Mr. Trichet's comments came as the euro climbed against its U.S. counterpart, hitting $1.40 for the first time since early in the year.

Fears over a currency war have been mounting, largely because China is keeping a lid on its yuan and Japan has intervened in markets in an attempt to hold down the yen.

Mr. Trichet spoke after both his ECB and the Bank of England held interest rates steady today.

Building permits slip Building permits in Canada fell 9.2 per cent in August from a month earlier, pulled down by a hefty drop of almost 23 per cent in the non-residential sector. Permits issued for residential construction rose, however, Statistics Canada said today.

The drop in the non-residential sector was primarily due to declines in Ontario, British Columbia and Quebec. The reverse was seen in residential permits, which rose 2 per cent on multi-family homes in the same three provinces.

While overall permits were down, they still stood 11.4 per cent above the level a year earlier, the federal statistics gathering agency said.

Regulators meet on bank pay Bankers in Europe could face even stricter restrictions on their pay, The Financial Times reports today. The Committee of European Banking Supervisors, meeting in London yesterday and today, are drafting regulations that would bring into force regulations proposed in the summer.

But, the news organization said, the regulators are now looking at forcing banks to meet a ratio that would hold bonuses at a multiple of salary.
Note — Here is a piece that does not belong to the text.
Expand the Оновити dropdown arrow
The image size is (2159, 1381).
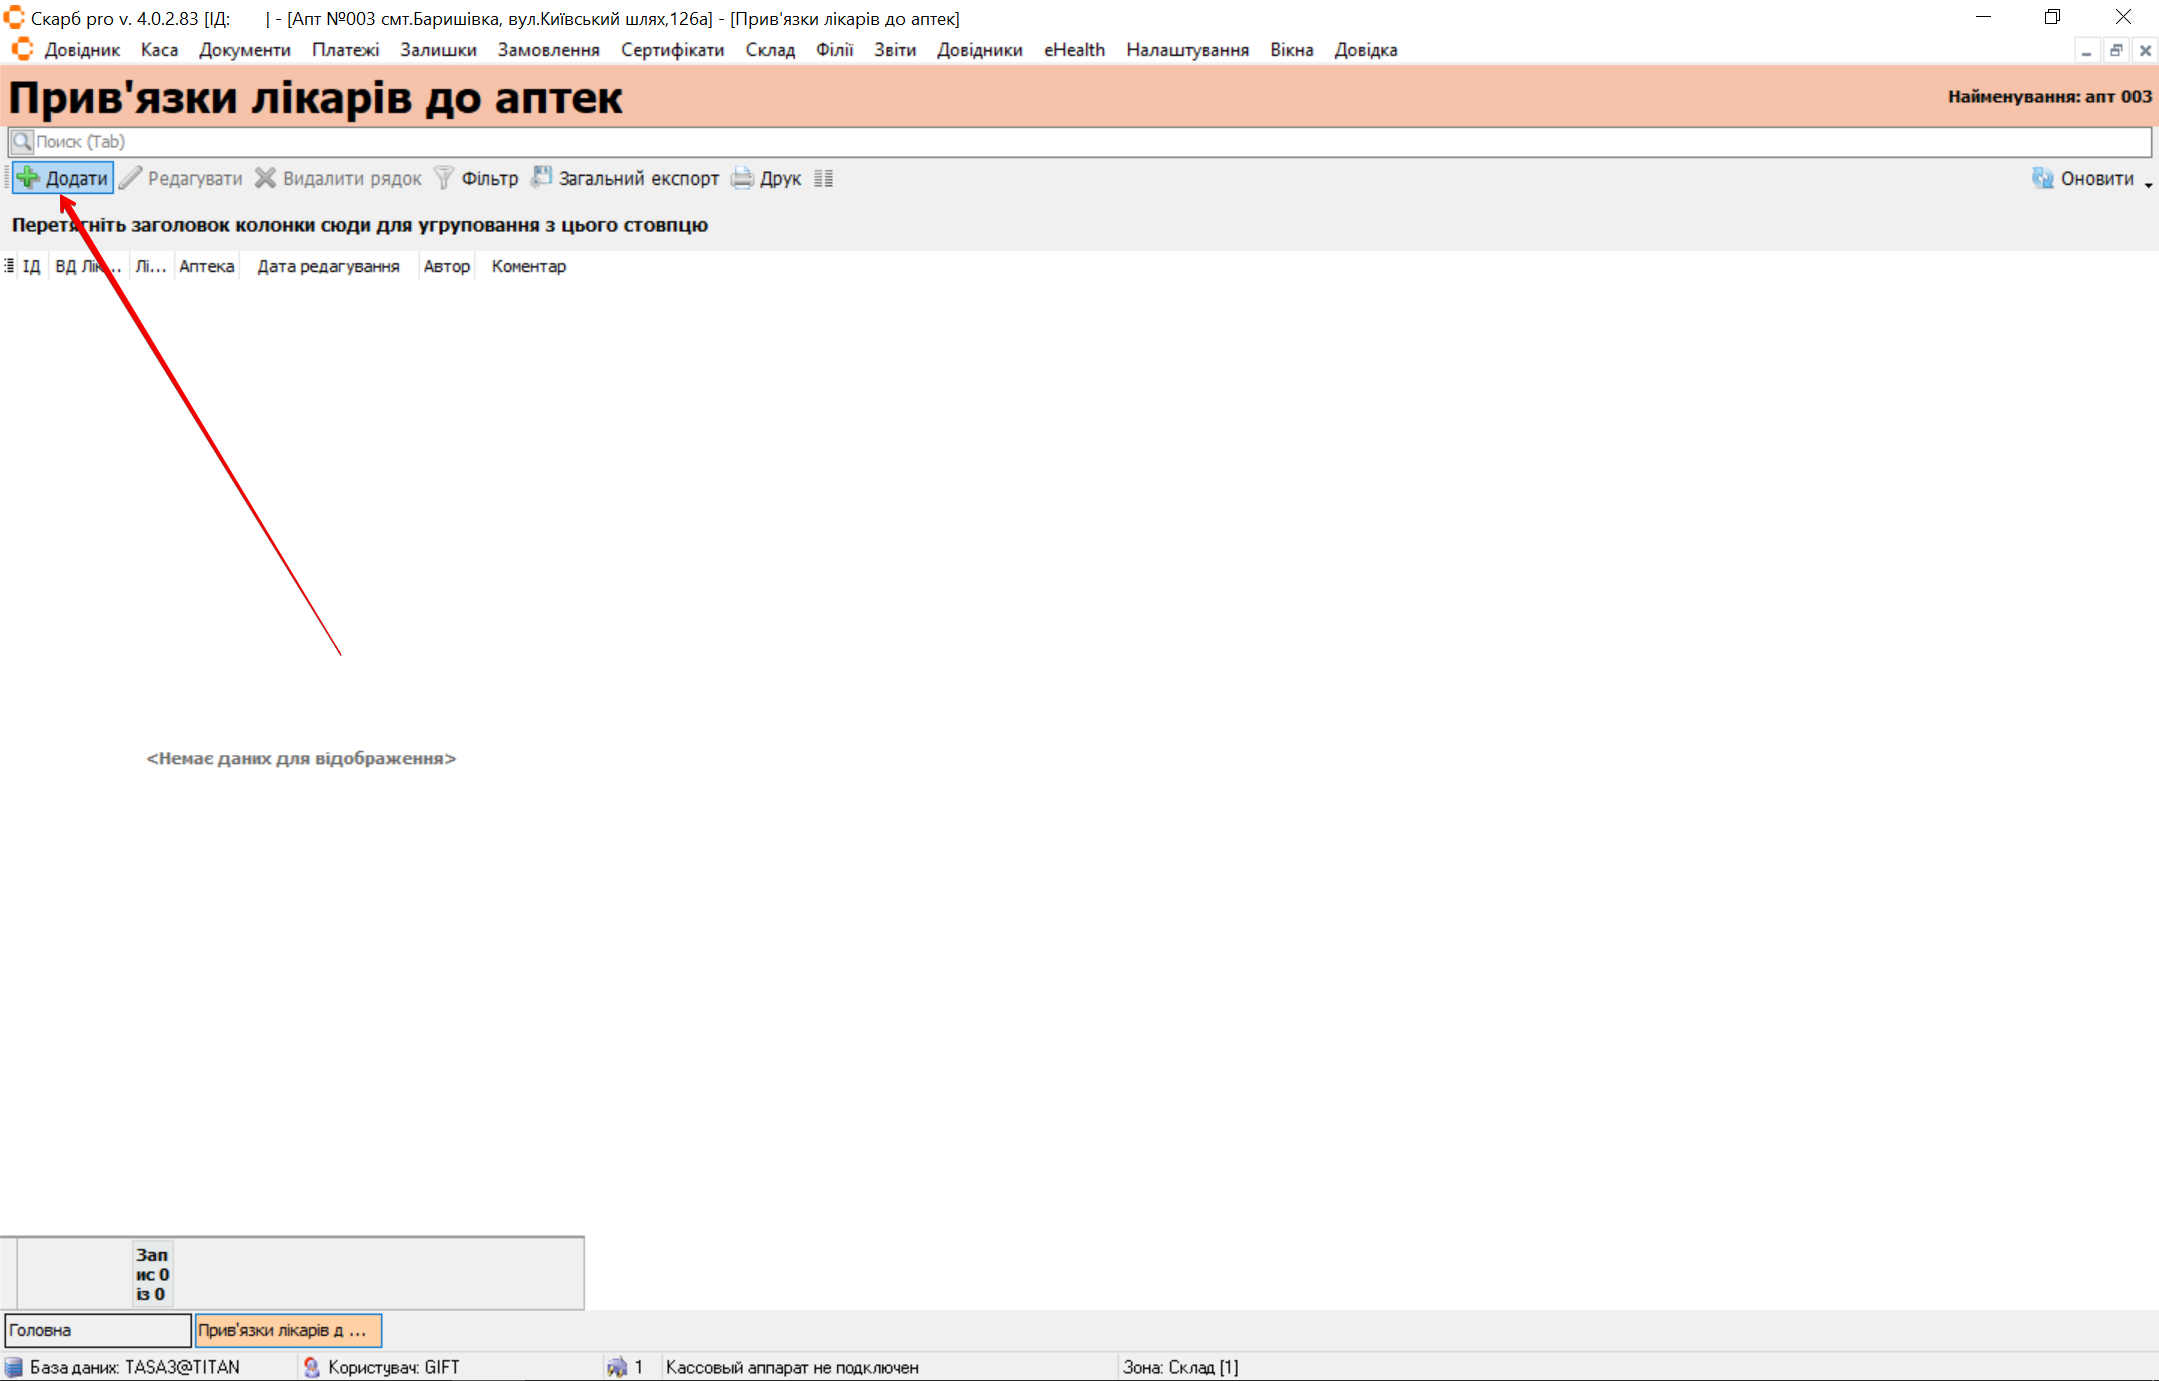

This would come despite fears raised by officials in Britain, France and Spain, The Financial Times said.

Retailers post solid gains U.S. retailers appear to have had a successful back-to-school season, which is lifting hopes heading into the crucial holiday sales period.

Several chains today reported September sales that were better than expected, including Macy's Inc. and Abercrombie & Fitch AFN-N, though Gap Inc. and Target Corp. lagged.

Life imitates art Resorts Atlantic City aims to take advantage of the popularity of a new TV series and adopt a 1920s theme that will include its cocktail servers, bellhops and others, The Associated Press said.

Resorts Atlantic City, the first casino in the U.S. to open outside of Nevada is taking a cue from Boardwalk Empire, the HBO series starring Steve Buscemi about Atlantic City in the Roaring 20s.

"A lot of people here are learning 1920s songs now," Dennis Gomes, who's buying the property, told the news agency.